Mistake #4: Failing to restrict access permissions
Most companies have policies and procedures establishing user access privileges and requiring users to refresh their passwords periodically. But, if these procedures aren’t orchestrated and automated, they can never be adequately enforced. That’s why identity and access management (IAM) is a must. An IAM solution allows IT administrators to manage users’ digital identities and access privileges securely and effectively. With IAM, administrators can set up and modify user roles, track and report user activity, and enforce corporate and regulatory compliance policies to protect data security and privacy.
Companies that use cloud and hybrid environments also need to use another IAM solution, known as cloud infrastructure entitlement management (CIEM), to manage entitlements. More than half of an enterprise’s cloud entitlements are granted to applications, machines and service accounts; users and roles are only a small part of the problem. Why do applications and machines need entitlements? Because servers and IoT devices all connect to applications and databases, constantly exchanging information. Applications also connect to other applications, such as a database in Google Cloud Platform connecting to Salesforce or Microsoft 365. As a result, entitlements must be precisely allocated to ensure that data cannot be shared inappropriately and to limit unnecessary access.

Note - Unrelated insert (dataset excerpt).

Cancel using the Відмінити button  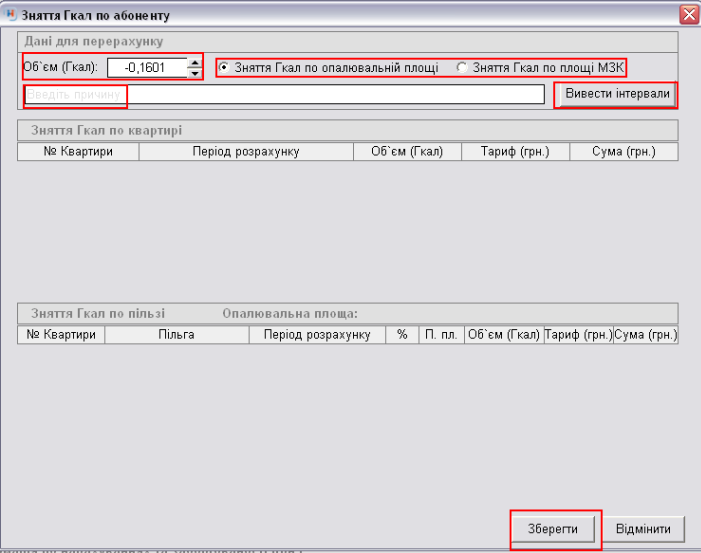pyautogui.click(x=650, y=528)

CIEM is a software solution that implements the principle of least privilege in cloud environments, thereby limiting user’s, apps’, devices’ and machines’ access to resources on an as-needed basis. A case in point where CIEM could have prevented a data breach was with Capital One. A threat actor was able to gain access to the financial institution’s customer database in the AWS cloud via a misconfigured firewall. Because the company had no entitlement restrictions in place, the criminal was able to easily access and steal the sensitive information after getting past the firewall.
Mistake #5: Not cross-training teams
While it’s vital to have security experts within your company, it’s also essential to remember that preventing security incidents is everyone’s responsibility. It doesn’t help matters when there’s friction between developers and the cybersecurity team. The development teams face constant pressure to deliver results. On the flip side, the cybersecurity team is under pressure to ensure systems are released securely, constantly worried about the company appearing in the media for the wrong reasons. Companies that try to alleviate this friction by allowing the teams to work in silos where one doesn’t interact with the other are making a serious error. Security teams need to understand the developers’ goals and everything they’re doing with the cloud. Additionally, developers need training from the security team to ensure they’re following proper security protocols and not exposing their company to any unnecessary risks.

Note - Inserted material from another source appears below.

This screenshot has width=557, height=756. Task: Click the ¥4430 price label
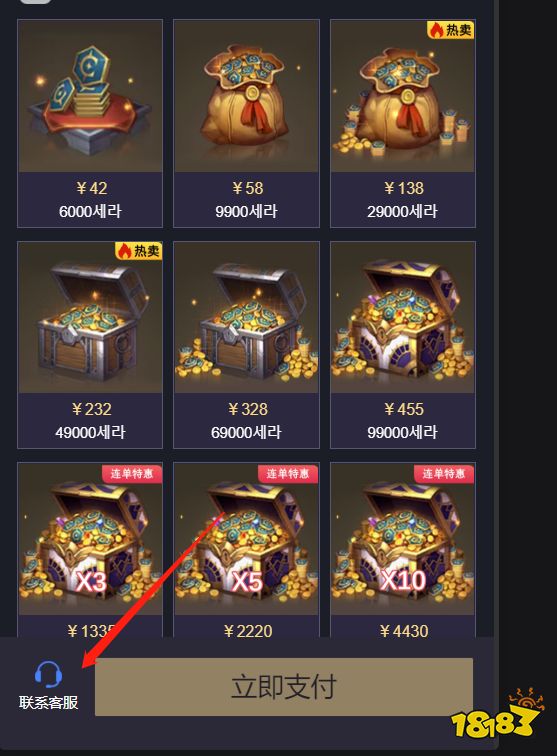(x=404, y=631)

While it’s true that cybersecurity incidents are on the rise, that doesn’t mean breaches and data leaks are inevitable for every business. Besides avoiding the mistakes outlined above, companies should implement continuous security monitoring (CSM) for their cloud services. CSM is a highly beneficial approach to threat detection. The constant monitoring of a security environment allows security specialists to remediate issues that could be exploited in a cyber-attack immediately. Hence, CSM is often used and is strongly encouraged in risk management processes as a pre-emptive measure.